Give every line from the entries that contains "computer".

- Opening Delimiter -

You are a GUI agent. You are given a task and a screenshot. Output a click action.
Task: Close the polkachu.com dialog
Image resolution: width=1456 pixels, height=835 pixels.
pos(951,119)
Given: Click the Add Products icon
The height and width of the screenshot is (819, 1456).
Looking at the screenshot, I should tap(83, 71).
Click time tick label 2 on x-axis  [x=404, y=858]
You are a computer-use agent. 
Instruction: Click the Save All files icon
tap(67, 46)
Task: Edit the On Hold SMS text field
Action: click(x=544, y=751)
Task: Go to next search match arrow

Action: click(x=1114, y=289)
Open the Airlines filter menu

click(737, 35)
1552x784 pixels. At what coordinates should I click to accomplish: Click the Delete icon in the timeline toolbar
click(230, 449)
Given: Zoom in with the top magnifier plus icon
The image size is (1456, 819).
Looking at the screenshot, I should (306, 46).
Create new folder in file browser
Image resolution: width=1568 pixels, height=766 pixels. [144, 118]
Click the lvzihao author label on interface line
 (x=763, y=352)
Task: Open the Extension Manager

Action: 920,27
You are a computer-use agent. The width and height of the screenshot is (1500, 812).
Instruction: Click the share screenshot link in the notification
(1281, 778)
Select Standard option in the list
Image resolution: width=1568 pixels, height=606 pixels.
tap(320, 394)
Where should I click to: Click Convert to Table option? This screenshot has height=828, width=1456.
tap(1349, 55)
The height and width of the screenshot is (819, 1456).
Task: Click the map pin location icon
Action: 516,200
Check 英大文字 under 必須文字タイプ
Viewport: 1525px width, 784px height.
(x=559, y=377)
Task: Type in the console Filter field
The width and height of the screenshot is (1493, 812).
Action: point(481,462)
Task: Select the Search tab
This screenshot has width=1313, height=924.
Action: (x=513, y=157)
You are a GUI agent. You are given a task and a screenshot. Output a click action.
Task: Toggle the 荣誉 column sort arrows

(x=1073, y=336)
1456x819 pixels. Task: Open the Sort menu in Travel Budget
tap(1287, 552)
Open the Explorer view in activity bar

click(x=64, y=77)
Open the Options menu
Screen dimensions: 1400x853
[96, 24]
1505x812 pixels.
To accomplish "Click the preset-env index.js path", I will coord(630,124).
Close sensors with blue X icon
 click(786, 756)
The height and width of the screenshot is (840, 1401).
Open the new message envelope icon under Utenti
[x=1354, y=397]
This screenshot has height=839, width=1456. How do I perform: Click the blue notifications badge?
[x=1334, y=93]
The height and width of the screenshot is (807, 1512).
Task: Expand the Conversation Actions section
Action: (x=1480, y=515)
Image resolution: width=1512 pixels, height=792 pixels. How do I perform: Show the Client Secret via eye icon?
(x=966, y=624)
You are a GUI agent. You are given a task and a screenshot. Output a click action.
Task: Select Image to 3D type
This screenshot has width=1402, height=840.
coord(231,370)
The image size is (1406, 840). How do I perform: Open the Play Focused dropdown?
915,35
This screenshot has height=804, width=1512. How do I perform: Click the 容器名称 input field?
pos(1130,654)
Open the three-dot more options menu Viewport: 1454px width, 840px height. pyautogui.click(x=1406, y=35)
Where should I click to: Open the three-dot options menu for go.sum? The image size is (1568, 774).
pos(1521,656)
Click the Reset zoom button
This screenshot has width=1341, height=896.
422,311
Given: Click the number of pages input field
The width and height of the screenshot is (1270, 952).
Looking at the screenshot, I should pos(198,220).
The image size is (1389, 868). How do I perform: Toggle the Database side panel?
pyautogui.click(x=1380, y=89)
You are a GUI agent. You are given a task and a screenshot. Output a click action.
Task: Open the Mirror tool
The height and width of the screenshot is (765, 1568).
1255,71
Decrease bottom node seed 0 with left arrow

- Closing Delimiter -

Answer
You are a computer-use agent. 
You are a computer-use agent. The width and height of the screenshot is (1500, 812).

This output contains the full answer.